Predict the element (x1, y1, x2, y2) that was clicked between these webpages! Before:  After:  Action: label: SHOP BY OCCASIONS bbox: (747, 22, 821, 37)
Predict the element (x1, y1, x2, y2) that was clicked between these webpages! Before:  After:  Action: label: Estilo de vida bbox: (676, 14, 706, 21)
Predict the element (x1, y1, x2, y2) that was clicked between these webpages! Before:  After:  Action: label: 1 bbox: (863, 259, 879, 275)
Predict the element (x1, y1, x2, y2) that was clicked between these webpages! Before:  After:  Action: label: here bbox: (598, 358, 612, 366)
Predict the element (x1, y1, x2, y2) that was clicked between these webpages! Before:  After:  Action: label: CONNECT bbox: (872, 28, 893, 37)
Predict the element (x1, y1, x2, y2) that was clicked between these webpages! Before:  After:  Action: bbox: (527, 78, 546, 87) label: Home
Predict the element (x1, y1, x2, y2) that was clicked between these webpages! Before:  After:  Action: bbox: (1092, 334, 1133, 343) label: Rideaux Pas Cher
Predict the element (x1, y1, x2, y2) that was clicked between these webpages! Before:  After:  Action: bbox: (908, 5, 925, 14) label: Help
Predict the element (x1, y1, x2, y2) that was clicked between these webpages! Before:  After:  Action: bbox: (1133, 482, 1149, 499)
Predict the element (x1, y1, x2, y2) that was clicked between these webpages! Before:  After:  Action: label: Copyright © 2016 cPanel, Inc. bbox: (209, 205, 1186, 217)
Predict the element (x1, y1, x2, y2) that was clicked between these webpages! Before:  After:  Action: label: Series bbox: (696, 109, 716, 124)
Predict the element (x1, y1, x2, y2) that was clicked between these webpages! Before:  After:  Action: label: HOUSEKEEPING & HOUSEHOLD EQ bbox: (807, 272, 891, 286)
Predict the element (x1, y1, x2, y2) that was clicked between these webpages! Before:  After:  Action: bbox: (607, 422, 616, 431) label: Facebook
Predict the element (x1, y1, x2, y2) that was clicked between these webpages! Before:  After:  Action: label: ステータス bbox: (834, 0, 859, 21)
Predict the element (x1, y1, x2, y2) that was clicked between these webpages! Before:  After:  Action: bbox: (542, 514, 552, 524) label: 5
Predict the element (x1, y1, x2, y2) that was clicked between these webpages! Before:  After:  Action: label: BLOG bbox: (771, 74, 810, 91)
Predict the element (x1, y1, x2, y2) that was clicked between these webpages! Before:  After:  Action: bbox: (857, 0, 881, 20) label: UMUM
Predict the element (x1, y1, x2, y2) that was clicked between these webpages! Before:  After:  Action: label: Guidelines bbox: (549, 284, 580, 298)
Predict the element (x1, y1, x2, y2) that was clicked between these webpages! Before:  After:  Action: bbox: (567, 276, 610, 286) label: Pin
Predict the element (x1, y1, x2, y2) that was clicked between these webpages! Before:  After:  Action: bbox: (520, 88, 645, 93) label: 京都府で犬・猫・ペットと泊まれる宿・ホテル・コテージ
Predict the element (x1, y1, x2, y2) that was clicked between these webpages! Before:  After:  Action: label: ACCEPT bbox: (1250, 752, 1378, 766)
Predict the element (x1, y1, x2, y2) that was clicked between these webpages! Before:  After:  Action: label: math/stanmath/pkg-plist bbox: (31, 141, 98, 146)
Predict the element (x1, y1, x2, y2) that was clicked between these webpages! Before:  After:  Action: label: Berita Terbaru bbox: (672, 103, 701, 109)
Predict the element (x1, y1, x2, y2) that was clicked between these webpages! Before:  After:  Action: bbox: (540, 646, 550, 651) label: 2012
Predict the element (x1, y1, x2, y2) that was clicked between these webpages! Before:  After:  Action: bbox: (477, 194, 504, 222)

→ **What to produce**:
Could you rewrite all of the items above as a numbered list, leaving out any blank lines?

→ **Finished answer**:
1. Predict the element (x1, y1, x2, y2) that was clicked between these webpages! Before:  After:  Action: label: SHOP BY OCCASIONS bbox: (747, 22, 821, 37)
2. Predict the element (x1, y1, x2, y2) that was clicked between these webpages! Before:  After:  Action: label: Estilo de vida bbox: (676, 14, 706, 21)
3. Predict the element (x1, y1, x2, y2) that was clicked between these webpages! Before:  After:  Action: label: 1 bbox: (863, 259, 879, 275)
4. Predict the element (x1, y1, x2, y2) that was clicked between these webpages! Before:  After:  Action: label: here bbox: (598, 358, 612, 366)
5. Predict the element (x1, y1, x2, y2) that was clicked between these webpages! Before:  After:  Action: label: CONNECT bbox: (872, 28, 893, 37)
6. Predict the element (x1, y1, x2, y2) that was clicked between these webpages! Before:  After:  Action: bbox: (527, 78, 546, 87) label: Home
7. Predict the element (x1, y1, x2, y2) that was clicked between these webpages! Before:  After:  Action: bbox: (1092, 334, 1133, 343) label: Rideaux Pas Cher
8. Predict the element (x1, y1, x2, y2) that was clicked between these webpages! Before:  After:  Action: bbox: (908, 5, 925, 14) label: Help
9. Predict the element (x1, y1, x2, y2) that was clicked between these webpages! Before:  After:  Action: bbox: (1133, 482, 1149, 499)
10. Predict the element (x1, y1, x2, y2) that was clicked between these webpages! Before:  After:  Action: label: Copyright © 2016 cPanel, Inc. bbox: (209, 205, 1186, 217)
11. Predict the element (x1, y1, x2, y2) that was clicked between these webpages! Before:  After:  Action: label: Series bbox: (696, 109, 716, 124)
12. Predict the element (x1, y1, x2, y2) that was clicked between these webpages! Before:  After:  Action: label: HOUSEKEEPING & HOUSEHOLD EQ bbox: (807, 272, 891, 286)
13. Predict the element (x1, y1, x2, y2) that was clicked between these webpages! Before:  After:  Action: bbox: (607, 422, 616, 431) label: Facebook
14. Predict the element (x1, y1, x2, y2) that was clicked between these webpages! Before:  After:  Action: label: ステータス bbox: (834, 0, 859, 21)
15. Predict the element (x1, y1, x2, y2) that was clicked between these webpages! Before:  After:  Action: bbox: (542, 514, 552, 524) label: 5
16. Predict the element (x1, y1, x2, y2) that was clicked between these webpages! Before:  After:  Action: label: BLOG bbox: (771, 74, 810, 91)
17. Predict the element (x1, y1, x2, y2) that was clicked between these webpages! Before:  After:  Action: bbox: (857, 0, 881, 20) label: UMUM
18. Predict the element (x1, y1, x2, y2) that was clicked between these webpages! Before:  After:  Action: label: Guidelines bbox: (549, 284, 580, 298)
19. Predict the element (x1, y1, x2, y2) that was clicked between these webpages! Before:  After:  Action: bbox: (567, 276, 610, 286) label: Pin
20. Predict the element (x1, y1, x2, y2) that was clicked between these webpages! Before:  After:  Action: bbox: (520, 88, 645, 93) label: 京都府で犬・猫・ペットと泊まれる宿・ホテル・コテージ
21. Predict the element (x1, y1, x2, y2) that was clicked between these webpages! Before:  After:  Action: label: ACCEPT bbox: (1250, 752, 1378, 766)
22. Predict the element (x1, y1, x2, y2) that was clicked between these webpages! Before:  After:  Action: label: math/stanmath/pkg-plist bbox: (31, 141, 98, 146)
23. Predict the element (x1, y1, x2, y2) that was clicked between these webpages! Before:  After:  Action: label: Berita Terbaru bbox: (672, 103, 701, 109)
24. Predict the element (x1, y1, x2, y2) that was clicked between these webpages! Before:  After:  Action: bbox: (540, 646, 550, 651) label: 2012
25. Predict the element (x1, y1, x2, y2) that was clicked between these webpages! Before:  After:  Action: bbox: (477, 194, 504, 222)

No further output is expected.